_Excerpted text_
In this notebook, we track the training process of a neural ODE regression using [weight and biases](https://wandb.ai/site).

⚠️ The NeuralODE code below is copied and then altered from the example provided in the [Diffrax  git repo](https://docs.kidger.site/diffrax/examples/neural_ode/). If you happen to use Diffrax in your academic research kindly consider [citing the library](https://docs.kidger.site/diffrax/).

The code below got inspired by the blogposts:
- [Weights and biases: Quickstart](https://docs.wandb.ai/quickstart)
- [A complete Weights and Biases tutorial](https://theaisummer.com/weights-and-biases-tutorial/)
- [Writing a training loop in JAX and Flax](https://wandb.ai/jax-series/simple-training-loop/reports/Writing-a-Training-Loop-in-JAX-and-Flax--VmlldzoyMzA4ODEy)

In [79]:
!pip install -q equinox diffrax optax

In [80]:
import time

import diffrax  # https://docs.kidger.site/diffrax/
import equinox as eqx  # https://github.com/patrick-kidger/equinox
import jax
import jax.nn as jnn
import numpy as np
import jax.numpy as jnp
import jax.random as jrandom
import matplotlib.pyplot as plt
import optax  # https://github.com/deepmind/optax

## Setting up dynamics and NeuralODE
We use...
- JAX, providing linear algebra with automatic differentiation and GPU acceleration
- Equinox to build neural networks
- Optax for optimisers
- Diffrax for ODE solvers

Define a NN that models an ODE...

In [81]:
class Func(eqx.Module):
    mlp: eqx.nn.MLP

    def __init__(self, data_size, width_size, depth, *, key, **kwargs):
        super().__init__(**kwargs)
        self.mlp = eqx.nn.MLP(
            in_size=data_size,
            out_size=data_size,
            width_size=width_size,
            depth=depth,
            activation=jnn.softplus,
            key=key,
        )

    def __call__(self, t, y, args):
        return self.mlp(y)

Wrap the ODE solver into a model...

In [82]:
class NeuralODE(eqx.Module):
    func: Func

    def __init__(self, data_size, width_size, depth, *, key, **kwargs):
        super().__init__(**kwargs)
        self.func = Func(data_size, width_size, depth, key=key)

_Task set_
1 – Reproduce the part of the neural ODE notebook excerpt that opens with the words containing "Wrap the ODE" and closes with "width_size, depth, key=key)".
2 – In the neural ODE notebook excerpt, which library is named for building neural networks?

_Dataset entries_
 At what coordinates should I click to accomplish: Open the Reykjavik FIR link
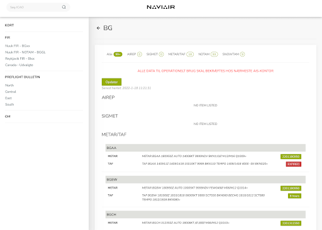click(19, 58)
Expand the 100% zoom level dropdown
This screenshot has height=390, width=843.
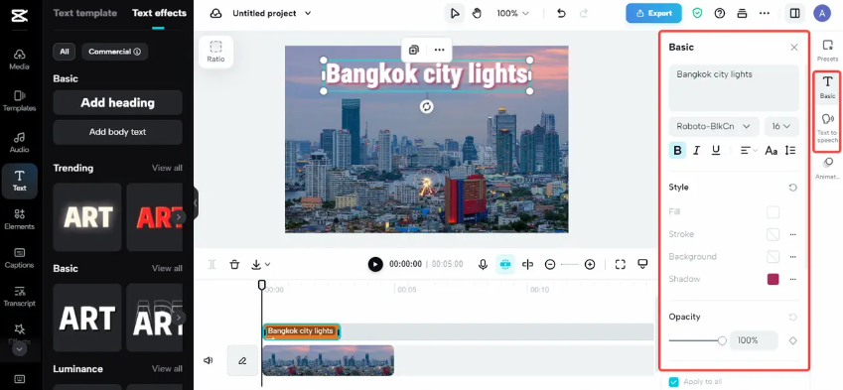point(513,14)
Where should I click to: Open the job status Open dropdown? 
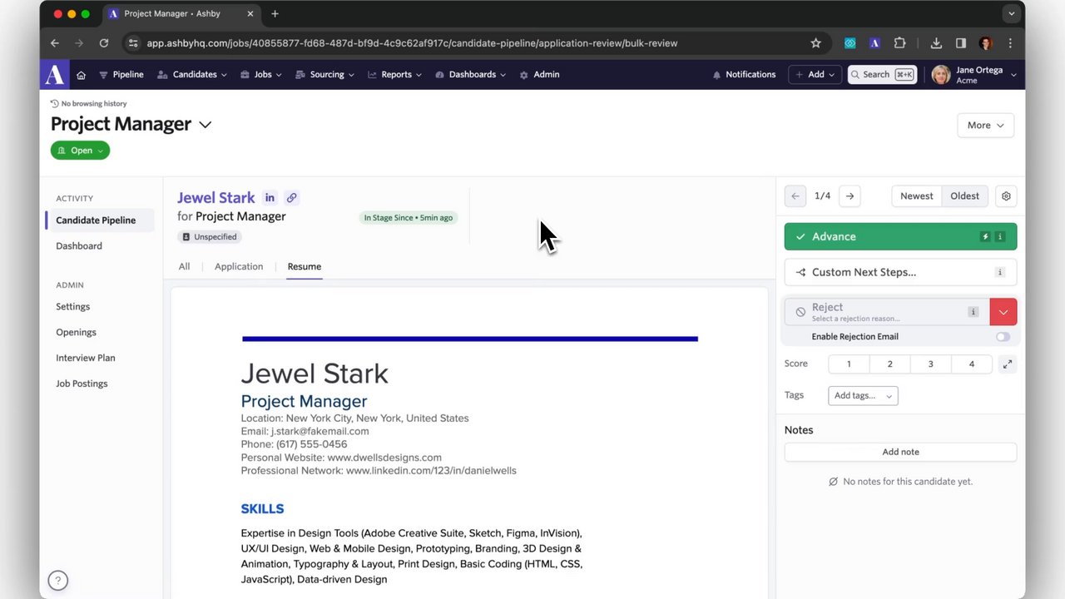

_Exercise responses_
1 –
Wrap the ODE solver into a model...

In [82]:
class NeuralODE(eqx.Module):
    func: Func

    def __init__(self, data_size, width_size, depth, *, key, **kwargs):
        super().__init__(**kwargs)
        self.func = Func(data_size, width_size, depth, key=key)

2 – Equinox